*EXERCISE GOAL*. Retype the whole listing, character for character.

*RECORDS SHOWN*.
-- -- --

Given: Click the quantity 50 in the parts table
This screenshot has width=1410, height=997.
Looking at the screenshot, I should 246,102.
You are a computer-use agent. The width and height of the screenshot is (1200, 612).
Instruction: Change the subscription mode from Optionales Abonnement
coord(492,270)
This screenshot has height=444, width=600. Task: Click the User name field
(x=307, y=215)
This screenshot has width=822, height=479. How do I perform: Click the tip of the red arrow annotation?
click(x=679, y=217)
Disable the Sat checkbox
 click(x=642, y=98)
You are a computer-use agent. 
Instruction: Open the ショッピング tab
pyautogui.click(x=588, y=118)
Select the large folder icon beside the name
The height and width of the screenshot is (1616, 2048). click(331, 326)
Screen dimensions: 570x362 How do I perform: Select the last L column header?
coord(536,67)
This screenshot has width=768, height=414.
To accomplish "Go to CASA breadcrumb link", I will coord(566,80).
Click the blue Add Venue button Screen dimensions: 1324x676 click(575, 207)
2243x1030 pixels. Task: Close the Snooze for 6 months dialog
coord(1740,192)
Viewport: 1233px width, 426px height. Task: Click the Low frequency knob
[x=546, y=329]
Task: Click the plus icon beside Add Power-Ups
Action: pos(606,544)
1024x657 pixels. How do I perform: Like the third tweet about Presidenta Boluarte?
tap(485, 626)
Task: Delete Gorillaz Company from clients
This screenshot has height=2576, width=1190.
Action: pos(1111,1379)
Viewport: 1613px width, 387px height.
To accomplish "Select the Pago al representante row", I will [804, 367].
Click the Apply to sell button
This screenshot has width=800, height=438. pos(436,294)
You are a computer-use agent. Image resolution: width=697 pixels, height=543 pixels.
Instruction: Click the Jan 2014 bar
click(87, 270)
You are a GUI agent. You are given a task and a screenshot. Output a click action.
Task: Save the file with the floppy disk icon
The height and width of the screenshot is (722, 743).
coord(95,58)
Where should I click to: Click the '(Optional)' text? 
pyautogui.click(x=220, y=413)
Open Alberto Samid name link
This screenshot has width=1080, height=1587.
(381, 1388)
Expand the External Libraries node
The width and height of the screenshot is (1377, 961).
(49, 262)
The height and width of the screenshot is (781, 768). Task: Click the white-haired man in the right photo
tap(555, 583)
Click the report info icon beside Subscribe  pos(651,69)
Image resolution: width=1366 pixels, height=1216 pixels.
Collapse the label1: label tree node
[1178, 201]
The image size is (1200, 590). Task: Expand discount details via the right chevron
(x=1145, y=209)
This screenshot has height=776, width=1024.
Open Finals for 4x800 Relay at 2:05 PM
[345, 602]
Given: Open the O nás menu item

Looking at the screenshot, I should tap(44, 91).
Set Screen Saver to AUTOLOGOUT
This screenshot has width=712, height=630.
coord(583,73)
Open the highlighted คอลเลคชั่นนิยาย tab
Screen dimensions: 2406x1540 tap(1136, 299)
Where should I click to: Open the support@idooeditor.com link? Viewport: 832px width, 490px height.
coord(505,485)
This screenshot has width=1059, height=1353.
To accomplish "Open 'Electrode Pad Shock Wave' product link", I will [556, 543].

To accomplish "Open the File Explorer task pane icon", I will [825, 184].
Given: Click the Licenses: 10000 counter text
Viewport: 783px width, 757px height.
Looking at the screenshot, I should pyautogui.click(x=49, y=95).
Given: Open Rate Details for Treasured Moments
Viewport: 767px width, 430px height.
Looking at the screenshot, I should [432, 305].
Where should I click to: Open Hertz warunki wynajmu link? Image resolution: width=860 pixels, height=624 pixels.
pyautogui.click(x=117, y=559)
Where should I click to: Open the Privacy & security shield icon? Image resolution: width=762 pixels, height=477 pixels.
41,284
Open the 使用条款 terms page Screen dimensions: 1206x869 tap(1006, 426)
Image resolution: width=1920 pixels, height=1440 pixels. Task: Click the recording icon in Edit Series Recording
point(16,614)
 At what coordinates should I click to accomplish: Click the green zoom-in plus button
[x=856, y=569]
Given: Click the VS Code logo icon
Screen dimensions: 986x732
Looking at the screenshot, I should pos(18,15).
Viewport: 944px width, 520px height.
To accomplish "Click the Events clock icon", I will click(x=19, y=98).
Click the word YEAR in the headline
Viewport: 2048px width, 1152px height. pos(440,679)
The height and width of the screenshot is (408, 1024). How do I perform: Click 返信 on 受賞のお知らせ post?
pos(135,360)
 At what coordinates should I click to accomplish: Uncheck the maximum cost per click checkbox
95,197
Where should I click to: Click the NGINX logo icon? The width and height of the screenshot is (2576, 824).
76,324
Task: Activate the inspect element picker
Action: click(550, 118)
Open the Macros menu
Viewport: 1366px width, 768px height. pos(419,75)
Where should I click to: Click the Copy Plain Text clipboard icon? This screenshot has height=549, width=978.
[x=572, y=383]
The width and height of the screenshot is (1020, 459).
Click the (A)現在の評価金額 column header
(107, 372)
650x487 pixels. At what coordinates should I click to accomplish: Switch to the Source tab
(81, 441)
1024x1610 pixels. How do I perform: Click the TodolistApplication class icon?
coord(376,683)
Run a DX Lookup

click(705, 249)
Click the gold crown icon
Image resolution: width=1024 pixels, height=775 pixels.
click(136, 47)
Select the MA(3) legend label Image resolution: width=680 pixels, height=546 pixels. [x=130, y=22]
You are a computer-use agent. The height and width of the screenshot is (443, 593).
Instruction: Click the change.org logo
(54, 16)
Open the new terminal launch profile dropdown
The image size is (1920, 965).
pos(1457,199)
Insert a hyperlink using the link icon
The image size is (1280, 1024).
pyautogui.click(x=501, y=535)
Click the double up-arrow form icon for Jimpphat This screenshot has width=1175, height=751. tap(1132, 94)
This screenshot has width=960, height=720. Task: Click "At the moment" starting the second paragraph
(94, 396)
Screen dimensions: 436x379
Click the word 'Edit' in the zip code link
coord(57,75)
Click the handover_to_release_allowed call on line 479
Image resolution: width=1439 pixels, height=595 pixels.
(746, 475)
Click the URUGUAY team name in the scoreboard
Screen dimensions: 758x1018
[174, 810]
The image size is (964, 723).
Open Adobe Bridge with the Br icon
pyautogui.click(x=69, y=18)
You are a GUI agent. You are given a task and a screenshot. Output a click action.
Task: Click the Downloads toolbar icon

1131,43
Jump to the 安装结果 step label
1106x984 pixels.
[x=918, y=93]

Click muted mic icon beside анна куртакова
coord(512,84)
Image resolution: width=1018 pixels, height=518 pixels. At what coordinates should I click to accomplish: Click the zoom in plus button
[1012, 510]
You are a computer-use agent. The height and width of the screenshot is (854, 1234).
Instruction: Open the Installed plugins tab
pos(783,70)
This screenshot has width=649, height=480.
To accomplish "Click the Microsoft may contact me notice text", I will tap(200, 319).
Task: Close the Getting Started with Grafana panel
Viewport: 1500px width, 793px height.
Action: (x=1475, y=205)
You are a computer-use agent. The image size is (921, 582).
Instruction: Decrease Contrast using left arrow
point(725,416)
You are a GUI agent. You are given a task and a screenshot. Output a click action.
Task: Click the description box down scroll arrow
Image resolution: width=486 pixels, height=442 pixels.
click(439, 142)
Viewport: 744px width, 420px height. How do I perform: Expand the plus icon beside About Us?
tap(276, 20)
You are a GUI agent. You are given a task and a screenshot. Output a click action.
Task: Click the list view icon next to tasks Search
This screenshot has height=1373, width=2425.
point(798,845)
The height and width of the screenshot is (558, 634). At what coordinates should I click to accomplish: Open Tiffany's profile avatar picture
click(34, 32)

-- -- --

*THE ANSWER*.
Given: Click the quantity 50 in the parts table
This screenshot has width=1410, height=997.
Looking at the screenshot, I should 246,102.
You are a computer-use agent. The width and height of the screenshot is (1200, 612).
Instruction: Change the subscription mode from Optionales Abonnement
coord(492,270)
This screenshot has height=444, width=600. Task: Click the User name field
(x=307, y=215)
This screenshot has width=822, height=479. How do I perform: Click the tip of the red arrow annotation?
click(x=679, y=217)
Disable the Sat checkbox
 click(x=642, y=98)
You are a computer-use agent. 
Instruction: Open the ショッピング tab
pyautogui.click(x=588, y=118)
Select the large folder icon beside the name
The height and width of the screenshot is (1616, 2048). click(331, 326)
Screen dimensions: 570x362 How do I perform: Select the last L column header?
coord(536,67)
This screenshot has width=768, height=414.
To accomplish "Go to CASA breadcrumb link", I will coord(566,80).
Click the blue Add Venue button Screen dimensions: 1324x676 click(575, 207)
2243x1030 pixels. Task: Close the Snooze for 6 months dialog
coord(1740,192)
Viewport: 1233px width, 426px height. Task: Click the Low frequency knob
[x=546, y=329]
Task: Click the plus icon beside Add Power-Ups
Action: pos(606,544)
1024x657 pixels. How do I perform: Like the third tweet about Presidenta Boluarte?
tap(485, 626)
Task: Delete Gorillaz Company from clients
This screenshot has height=2576, width=1190.
Action: pos(1111,1379)
Viewport: 1613px width, 387px height.
To accomplish "Select the Pago al representante row", I will [804, 367].
Click the Apply to sell button
This screenshot has width=800, height=438. pos(436,294)
You are a computer-use agent. Image resolution: width=697 pixels, height=543 pixels.
Instruction: Click the Jan 2014 bar
click(87, 270)
You are a GUI agent. You are given a task and a screenshot. Output a click action.
Task: Save the file with the floppy disk icon
The height and width of the screenshot is (722, 743).
coord(95,58)
Where should I click to: Click the '(Optional)' text? 
pyautogui.click(x=220, y=413)
Open Alberto Samid name link
This screenshot has width=1080, height=1587.
(381, 1388)
Expand the External Libraries node
The width and height of the screenshot is (1377, 961).
(49, 262)
The height and width of the screenshot is (781, 768). Task: Click the white-haired man in the right photo
tap(555, 583)
Click the report info icon beside Subscribe  pos(651,69)
Image resolution: width=1366 pixels, height=1216 pixels.
Collapse the label1: label tree node
[1178, 201]
The image size is (1200, 590). Task: Expand discount details via the right chevron
(x=1145, y=209)
This screenshot has height=776, width=1024.
Open Finals for 4x800 Relay at 2:05 PM
[345, 602]
Given: Open the O nás menu item

Looking at the screenshot, I should tap(44, 91).
Set Screen Saver to AUTOLOGOUT
This screenshot has width=712, height=630.
coord(583,73)
Open the highlighted คอลเลคชั่นนิยาย tab
Screen dimensions: 2406x1540 tap(1136, 299)
Where should I click to: Open the support@idooeditor.com link? Viewport: 832px width, 490px height.
coord(505,485)
This screenshot has width=1059, height=1353.
To accomplish "Open 'Electrode Pad Shock Wave' product link", I will [556, 543].

To accomplish "Open the File Explorer task pane icon", I will [825, 184].
Given: Click the Licenses: 10000 counter text
Viewport: 783px width, 757px height.
Looking at the screenshot, I should pyautogui.click(x=49, y=95).
Given: Open Rate Details for Treasured Moments
Viewport: 767px width, 430px height.
Looking at the screenshot, I should [432, 305].
Where should I click to: Open Hertz warunki wynajmu link? Image resolution: width=860 pixels, height=624 pixels.
pyautogui.click(x=117, y=559)
Where should I click to: Open the Privacy & security shield icon? Image resolution: width=762 pixels, height=477 pixels.
41,284
Open the 使用条款 terms page Screen dimensions: 1206x869 tap(1006, 426)
Image resolution: width=1920 pixels, height=1440 pixels. Task: Click the recording icon in Edit Series Recording
point(16,614)
 At what coordinates should I click to accomplish: Click the green zoom-in plus button
[x=856, y=569]
Given: Click the VS Code logo icon
Screen dimensions: 986x732
Looking at the screenshot, I should pos(18,15).
Viewport: 944px width, 520px height.
To accomplish "Click the Events clock icon", I will click(x=19, y=98).
Click the word YEAR in the headline
Viewport: 2048px width, 1152px height. pos(440,679)
The height and width of the screenshot is (408, 1024). How do I perform: Click 返信 on 受賞のお知らせ post?
pos(135,360)
 At what coordinates should I click to accomplish: Uncheck the maximum cost per click checkbox
95,197
Where should I click to: Click the NGINX logo icon? The width and height of the screenshot is (2576, 824).
76,324
Task: Activate the inspect element picker
Action: click(550, 118)
Open the Macros menu
Viewport: 1366px width, 768px height. pos(419,75)
Where should I click to: Click the Copy Plain Text clipboard icon? This screenshot has height=549, width=978.
[x=572, y=383]
The width and height of the screenshot is (1020, 459).
Click the (A)現在の評価金額 column header
(107, 372)
650x487 pixels. At what coordinates should I click to accomplish: Switch to the Source tab
(81, 441)
1024x1610 pixels. How do I perform: Click the TodolistApplication class icon?
coord(376,683)
Run a DX Lookup

click(705, 249)
Click the gold crown icon
Image resolution: width=1024 pixels, height=775 pixels.
click(136, 47)
Select the MA(3) legend label Image resolution: width=680 pixels, height=546 pixels. [x=130, y=22]
You are a computer-use agent. The height and width of the screenshot is (443, 593).
Instruction: Click the change.org logo
(54, 16)
Open the new terminal launch profile dropdown
The image size is (1920, 965).
pos(1457,199)
Insert a hyperlink using the link icon
The image size is (1280, 1024).
pyautogui.click(x=501, y=535)
Click the double up-arrow form icon for Jimpphat This screenshot has width=1175, height=751. tap(1132, 94)
This screenshot has width=960, height=720. Task: Click "At the moment" starting the second paragraph
(94, 396)
Screen dimensions: 436x379
Click the word 'Edit' in the zip code link
coord(57,75)
Click the handover_to_release_allowed call on line 479
Image resolution: width=1439 pixels, height=595 pixels.
(746, 475)
Click the URUGUAY team name in the scoreboard
Screen dimensions: 758x1018
[174, 810]
The image size is (964, 723).
Open Adobe Bridge with the Br icon
pyautogui.click(x=69, y=18)
You are a GUI agent. You are given a task and a screenshot. Output a click action.
Task: Click the Downloads toolbar icon

1131,43
Jump to the 安装结果 step label
1106x984 pixels.
[x=918, y=93]

Click muted mic icon beside анна куртакова
coord(512,84)
Image resolution: width=1018 pixels, height=518 pixels. At what coordinates should I click to accomplish: Click the zoom in plus button
[1012, 510]
You are a computer-use agent. The height and width of the screenshot is (854, 1234).
Instruction: Open the Installed plugins tab
pos(783,70)
This screenshot has width=649, height=480.
To accomplish "Click the Microsoft may contact me notice text", I will tap(200, 319).
Task: Close the Getting Started with Grafana panel
Viewport: 1500px width, 793px height.
Action: (x=1475, y=205)
You are a computer-use agent. The image size is (921, 582).
Instruction: Decrease Contrast using left arrow
point(725,416)
You are a GUI agent. You are given a task and a screenshot. Output a click action.
Task: Click the description box down scroll arrow
Image resolution: width=486 pixels, height=442 pixels.
click(439, 142)
Viewport: 744px width, 420px height. How do I perform: Expand the plus icon beside About Us?
tap(276, 20)
You are a GUI agent. You are given a task and a screenshot. Output a click action.
Task: Click the list view icon next to tasks Search
This screenshot has height=1373, width=2425.
point(798,845)
The height and width of the screenshot is (558, 634). At what coordinates should I click to accomplish: Open Tiffany's profile avatar picture
click(34, 32)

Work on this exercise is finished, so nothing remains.